Zaraz też wjechaliśmy do lasu. Właściwie cały trasa maratonu biegła przez las. Cały czas było albo lekko pod górę , albo lekko z góry. I ciągłe zakręty. Finowie mają swój samochodowy „Rajd Tysiąca Jezior”, a tu był „Maraton Tysiąca Zakrętów”. Lewo – prawo – lewo – prawo i tak przez cały czas. Szacun dla układających trasę, bo musieli naprawdę długo to wszystko planować, żeby się w tym nie pogubić. 😉

Jadąc cały czas powtarzałam sobie w myślach „apeks, apeks, apeks”. Na takich zawodach bardzo ważne jest prawidłowe pokonywanie zakrętów (bo są ich setki). Najeżdżamy od zewnętrznej, potem tniemy zakręt ile się da i kończymy znowu po zewnętrznej. Wtedy jedziemy płynnie i często nie musimy hamować, albo nawet możemy ciągle pedałować.

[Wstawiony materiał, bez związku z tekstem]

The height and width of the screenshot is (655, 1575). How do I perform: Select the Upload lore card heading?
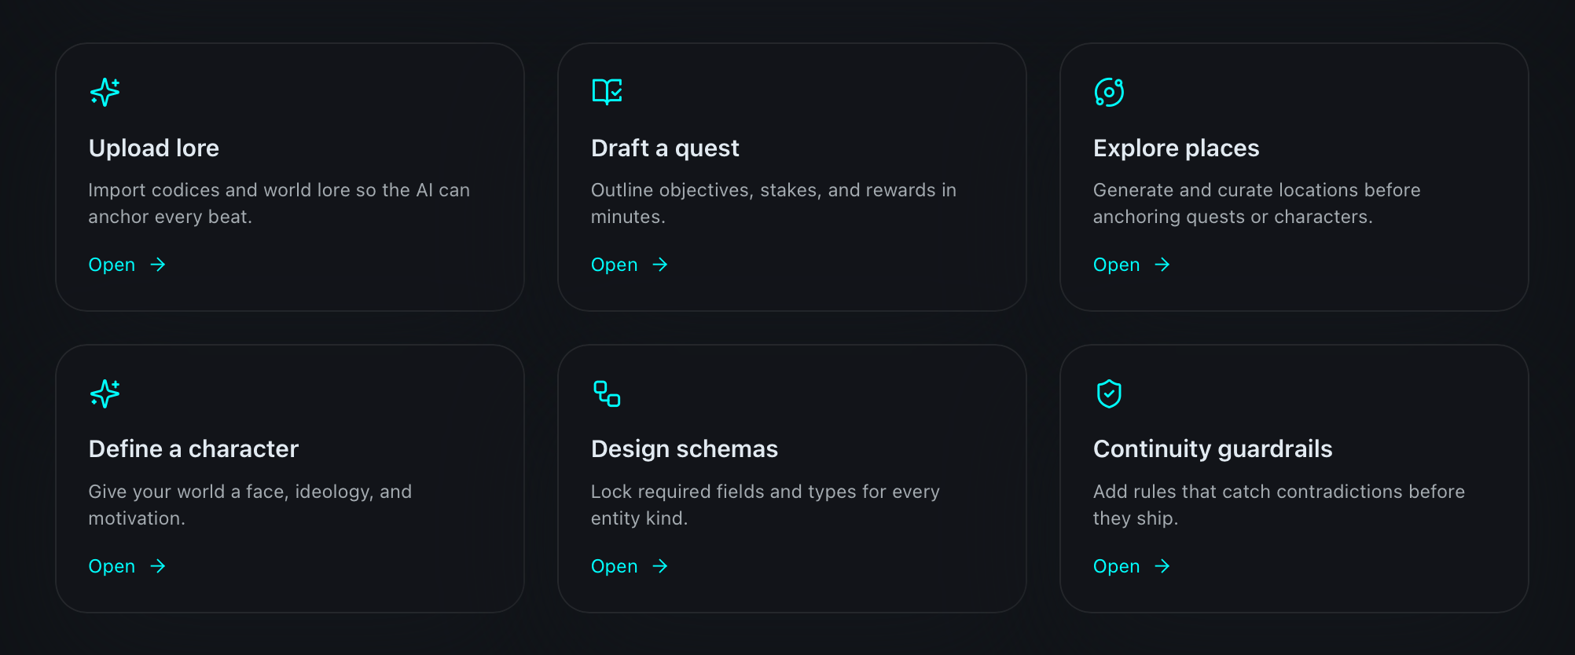coord(154,148)
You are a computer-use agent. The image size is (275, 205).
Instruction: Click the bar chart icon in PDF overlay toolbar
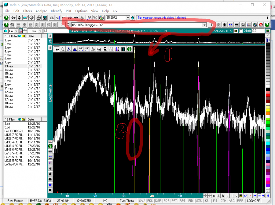(x=249, y=25)
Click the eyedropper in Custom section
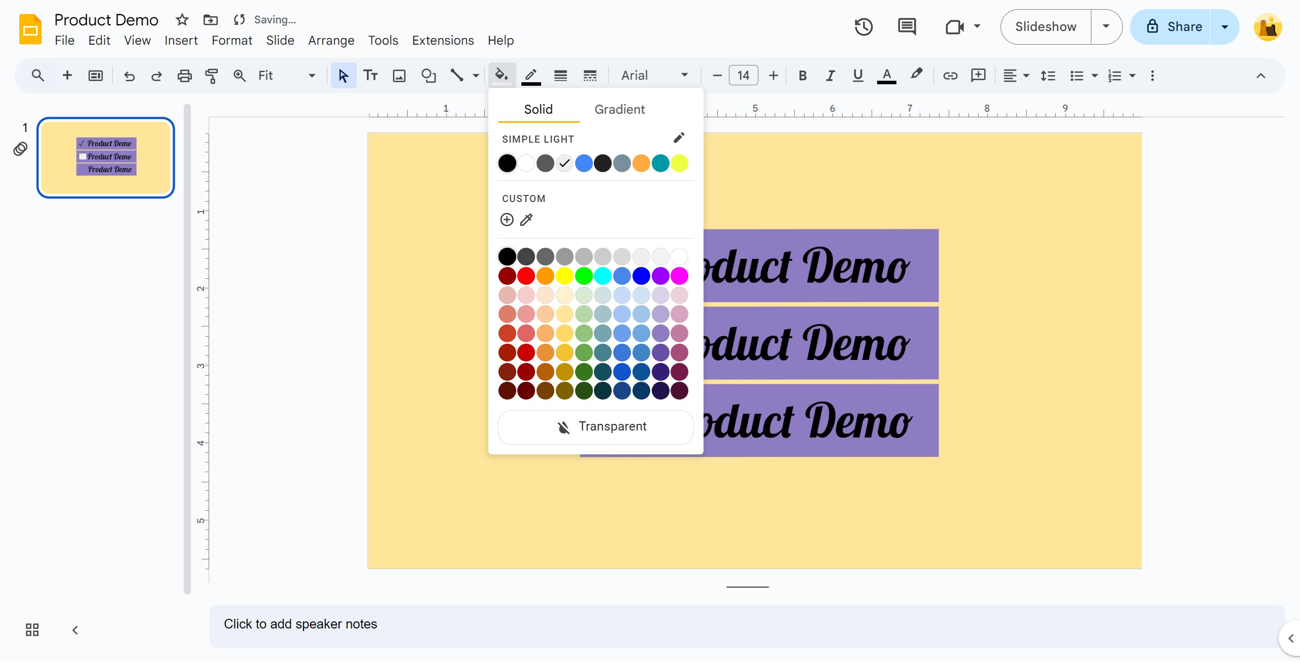1300x663 pixels. (x=526, y=220)
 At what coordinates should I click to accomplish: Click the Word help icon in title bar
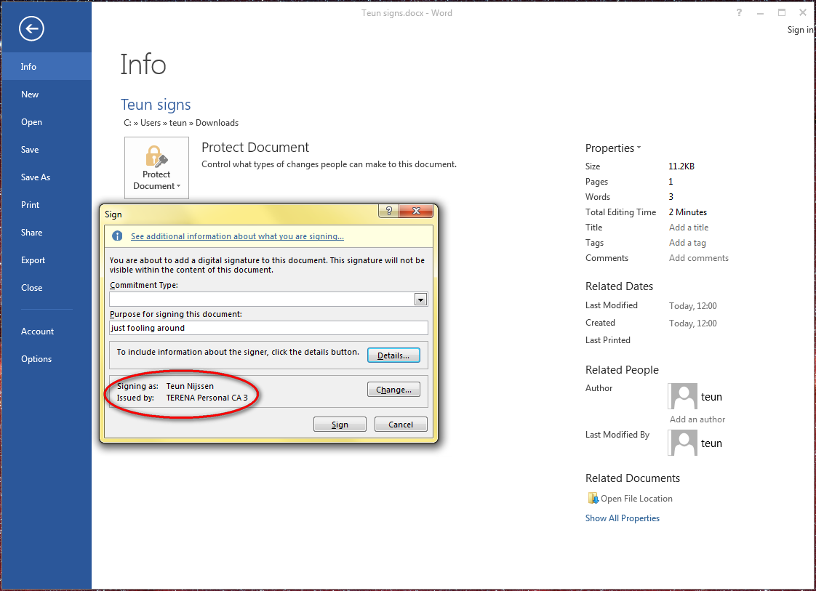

Znowu pochwalę organizatorów. Trasa była znakomicie oznakowana. Te zakręty wymagały powieszenia chyba tysięcy strzałek, ale nigdy nie miałam najmniejszej wątpliwości, jak jechać.

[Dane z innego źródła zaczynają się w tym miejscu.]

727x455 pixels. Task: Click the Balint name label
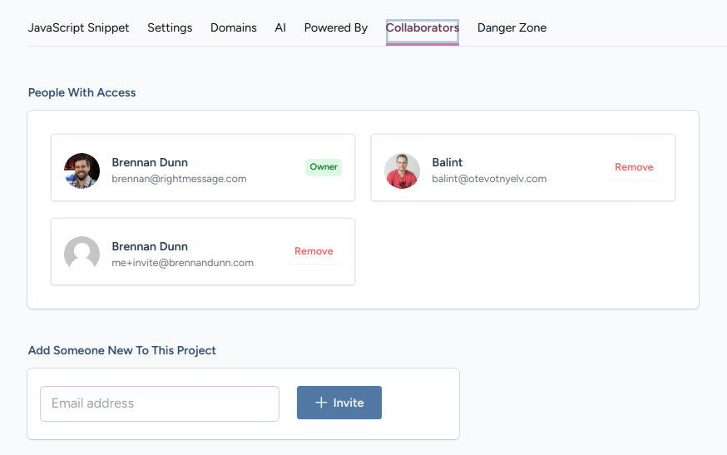tap(448, 162)
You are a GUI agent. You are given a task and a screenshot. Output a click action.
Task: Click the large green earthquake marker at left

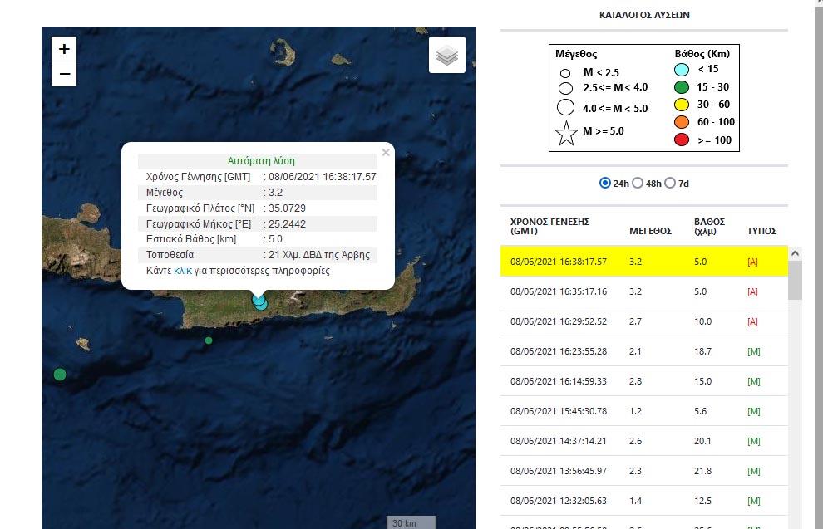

Las miał magiczny zapach, nie było gorąco, na niebie błękit, więc pedałowanie w takich warunkach to była czysta przyjemność. Tempo było dość mocne, bo wiele czasu jechaliśmy po stosunkowo twardym podłożu. Ktoś na mecie wspomniał nawet o „Maratonie z blatu”. Jednak bardzo się cieszyłam, że mam fula, bo w wielu miejscach było nierówno, a ja mogłam sobie siedzieć na siodełku jak królowa i po prostu pedałować.

Jechało mi się bardzo fajnie i miło, ale tylko gdzieś do 20 kilometra. Potem przyplątał mi się jakiś problem żołądkowy i cały czas było mi niedobrze. Łącznie nawet z niewielkimi zawrotami głowy. Jedzenie przed maratonami i potem, już w czasie jazdy to nie jest moja najmocniejsza strona. Musze popracować nad jakimiś sensownymi schematami postępowania, bo w tej chwili jest to tak trochę „od przypadku do przypadku”.

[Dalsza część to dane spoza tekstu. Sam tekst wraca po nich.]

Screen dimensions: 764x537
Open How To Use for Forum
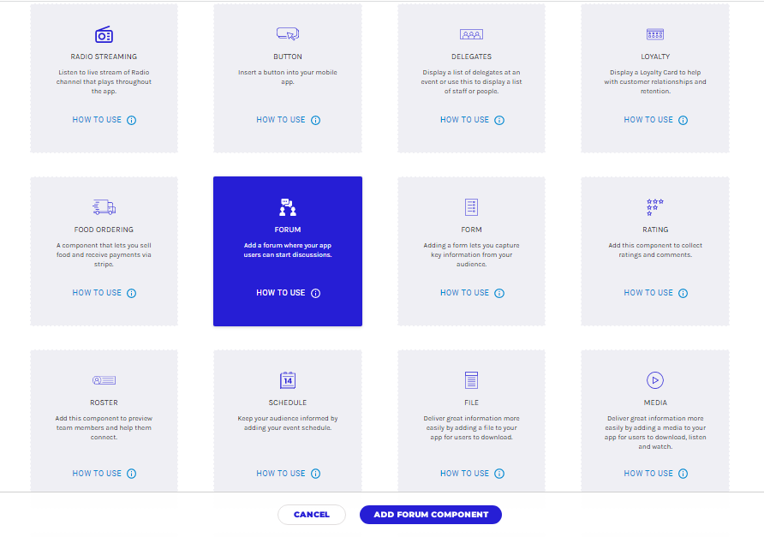[x=281, y=293]

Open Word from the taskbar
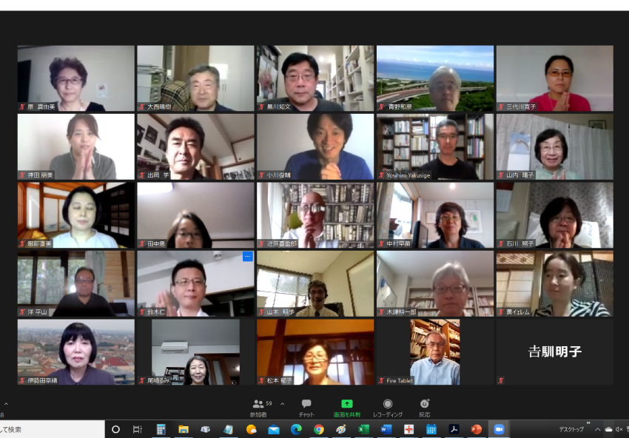(386, 429)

Był to już mój czwarty start w ŚLR. Dzięki temu znam już wielu ludzi, którzy wokół mnie jeżdżą. Tak już jest na maratonach. Jeździsz zwykle w towarzystwie tych, którzy jeżdżą z podobną szybkością do ciebie. To miłe, bo można z nimi pogadać. A potem na mecie podziękować za wspólną jazdę.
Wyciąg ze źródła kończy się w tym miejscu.